**TASK TO CARRY OUT**:
Whatever runs from the line with "Image resolution: width=1011" to the end of the records below must be copied exactly, with nothing else included.

Collected data entries:

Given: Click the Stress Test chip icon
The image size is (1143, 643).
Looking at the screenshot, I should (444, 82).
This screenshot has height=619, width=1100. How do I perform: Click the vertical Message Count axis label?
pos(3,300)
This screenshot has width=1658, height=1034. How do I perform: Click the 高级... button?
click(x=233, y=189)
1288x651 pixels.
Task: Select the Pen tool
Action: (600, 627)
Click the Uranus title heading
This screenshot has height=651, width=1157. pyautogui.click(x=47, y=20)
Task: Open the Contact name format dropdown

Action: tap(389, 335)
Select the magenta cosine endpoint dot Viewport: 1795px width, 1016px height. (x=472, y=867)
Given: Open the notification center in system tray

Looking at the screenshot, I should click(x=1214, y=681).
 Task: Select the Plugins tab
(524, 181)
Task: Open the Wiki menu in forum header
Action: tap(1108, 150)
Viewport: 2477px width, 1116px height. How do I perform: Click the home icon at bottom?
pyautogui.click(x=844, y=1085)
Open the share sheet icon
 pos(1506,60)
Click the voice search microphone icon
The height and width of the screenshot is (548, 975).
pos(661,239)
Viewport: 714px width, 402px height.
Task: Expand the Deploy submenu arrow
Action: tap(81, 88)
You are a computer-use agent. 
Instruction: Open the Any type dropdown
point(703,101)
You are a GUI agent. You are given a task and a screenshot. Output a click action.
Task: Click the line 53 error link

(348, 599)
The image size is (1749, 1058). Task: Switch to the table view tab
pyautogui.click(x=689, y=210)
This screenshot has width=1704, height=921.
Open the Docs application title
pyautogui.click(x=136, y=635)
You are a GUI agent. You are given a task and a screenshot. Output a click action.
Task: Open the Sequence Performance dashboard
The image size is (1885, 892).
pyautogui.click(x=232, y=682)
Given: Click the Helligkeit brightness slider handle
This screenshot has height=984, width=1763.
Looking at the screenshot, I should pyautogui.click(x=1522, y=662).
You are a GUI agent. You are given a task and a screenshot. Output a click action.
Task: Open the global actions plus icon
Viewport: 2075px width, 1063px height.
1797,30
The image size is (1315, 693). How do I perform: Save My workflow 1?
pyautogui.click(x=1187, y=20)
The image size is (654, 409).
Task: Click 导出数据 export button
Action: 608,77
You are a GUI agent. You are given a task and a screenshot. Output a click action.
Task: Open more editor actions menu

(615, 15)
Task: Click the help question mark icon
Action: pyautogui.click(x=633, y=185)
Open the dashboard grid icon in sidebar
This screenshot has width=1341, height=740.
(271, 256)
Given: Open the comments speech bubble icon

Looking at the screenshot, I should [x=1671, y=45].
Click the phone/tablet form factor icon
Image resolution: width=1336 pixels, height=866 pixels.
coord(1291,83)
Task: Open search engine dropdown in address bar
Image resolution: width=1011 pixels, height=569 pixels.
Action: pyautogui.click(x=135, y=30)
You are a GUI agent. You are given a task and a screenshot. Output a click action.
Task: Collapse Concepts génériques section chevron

**EXPECTED ANSWER**:
Image resolution: width=1011 pixels, height=569 pixels.
Action: pyautogui.click(x=135, y=30)
You are a GUI agent. You are given a task and a screenshot. Output a click action.
Task: Collapse Concepts génériques section chevron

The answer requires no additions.